* **Document text**
IDH1 and IDH2 mutations occur in a heterozygous and somatic manner in diffuse astrocytomas and oligodendroglial tumors of WHO grades II and III [2, 13, 29], secondary glioblastoma [2, 20], acute myeloid leukemia [19, 24], angioimmunoblastic T cell lymphoma [6], chondrosarcoma [1], and cholangiocarcinoma [3]. IDH2 mutations have also been observed in patients with D2HG aciduria exhibiting no D2HGDH mutations [15].

IDH1 and IDH2 share high amino acid sequence identity. Mutations occur in the substrate binding region [25] and in IDH1 most frequently affect R132 and in IDH2 R140 and R172. The mutations in tumors are all somatic, always heterozygous and have in common that the novel enzymatic activity is conferred by the mutated IDH1 or IDH2 proteins. Thus, elevated D2HG levels might be a suitable surrogate marker for IDH1 and IDH2 mutations in selected human neoplasms.

* **Using the information**
(1) State whether each statement agrees with the IDH mutation passage, answering yes or no and quoting the deciding words: (a) In IDH2, mutations most frequently affect R132. (b) The mutations found in tumors are always heterozygous. (c) IDH2 mutations have been seen in patients with D2HG aciduria who have no D2HGDH mutations.
(2) Reproduce the IDH mutation passage word for word, from "IDH1 and IDH2 mutations occur" up to and including "D2HGDH mutations [15].".
Answer from the IDH mutation passage alone.

* **Given data**
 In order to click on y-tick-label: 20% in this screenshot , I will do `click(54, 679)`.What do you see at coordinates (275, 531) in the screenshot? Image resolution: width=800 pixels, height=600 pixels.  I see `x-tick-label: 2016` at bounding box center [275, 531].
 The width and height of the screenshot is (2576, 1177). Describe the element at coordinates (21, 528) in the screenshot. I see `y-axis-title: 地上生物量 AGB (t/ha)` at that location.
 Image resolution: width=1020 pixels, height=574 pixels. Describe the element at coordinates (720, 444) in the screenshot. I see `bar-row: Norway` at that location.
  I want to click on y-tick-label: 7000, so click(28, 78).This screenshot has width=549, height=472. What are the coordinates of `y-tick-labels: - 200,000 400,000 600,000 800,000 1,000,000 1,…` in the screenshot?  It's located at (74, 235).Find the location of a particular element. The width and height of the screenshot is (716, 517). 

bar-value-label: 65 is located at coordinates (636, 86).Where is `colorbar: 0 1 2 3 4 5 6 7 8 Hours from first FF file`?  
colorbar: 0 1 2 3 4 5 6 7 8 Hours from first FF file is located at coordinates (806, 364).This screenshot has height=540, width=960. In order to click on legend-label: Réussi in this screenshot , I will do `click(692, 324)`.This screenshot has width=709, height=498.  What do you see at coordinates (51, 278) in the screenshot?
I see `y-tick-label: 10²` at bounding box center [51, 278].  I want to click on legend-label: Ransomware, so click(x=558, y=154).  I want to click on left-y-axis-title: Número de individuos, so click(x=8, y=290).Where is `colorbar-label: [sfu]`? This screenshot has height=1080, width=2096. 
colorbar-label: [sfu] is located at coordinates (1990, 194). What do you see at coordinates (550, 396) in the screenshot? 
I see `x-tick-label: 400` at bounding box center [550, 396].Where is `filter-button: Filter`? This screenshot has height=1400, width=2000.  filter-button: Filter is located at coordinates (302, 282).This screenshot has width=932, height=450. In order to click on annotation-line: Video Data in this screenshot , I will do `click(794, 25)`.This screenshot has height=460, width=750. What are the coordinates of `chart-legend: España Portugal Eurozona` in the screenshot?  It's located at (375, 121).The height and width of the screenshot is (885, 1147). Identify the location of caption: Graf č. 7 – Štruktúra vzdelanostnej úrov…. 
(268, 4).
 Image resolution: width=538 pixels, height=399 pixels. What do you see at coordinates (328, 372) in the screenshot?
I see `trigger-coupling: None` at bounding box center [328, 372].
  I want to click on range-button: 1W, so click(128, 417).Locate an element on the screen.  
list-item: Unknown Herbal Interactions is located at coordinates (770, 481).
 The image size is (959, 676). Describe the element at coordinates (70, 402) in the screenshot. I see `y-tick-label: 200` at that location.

* **Task solutions**
(1)
(a) No: "in IDH1 most frequently affect R132 and in IDH2 R140 and R172"
(b) Yes: "The mutations in tumors are all somatic, always heterozygous"
(c) Yes: "IDH2 mutations have also been observed in patients with D2HG aciduria exhibiting no D2HGDH mutations"

(2)
IDH1 and IDH2 mutations occur in a heterozygous and somatic manner in diffuse astrocytomas and oligodendroglial tumors of WHO grades II and III [2, 13, 29], secondary glioblastoma [2, 20], acute myeloid leukemia [19, 24], angioimmunoblastic T cell lymphoma [6], chondrosarcoma [1], and cholangiocarcinoma [3]. IDH2 mutations have also been observed in patients with D2HG aciduria exhibiting no D2HGDH mutations [15].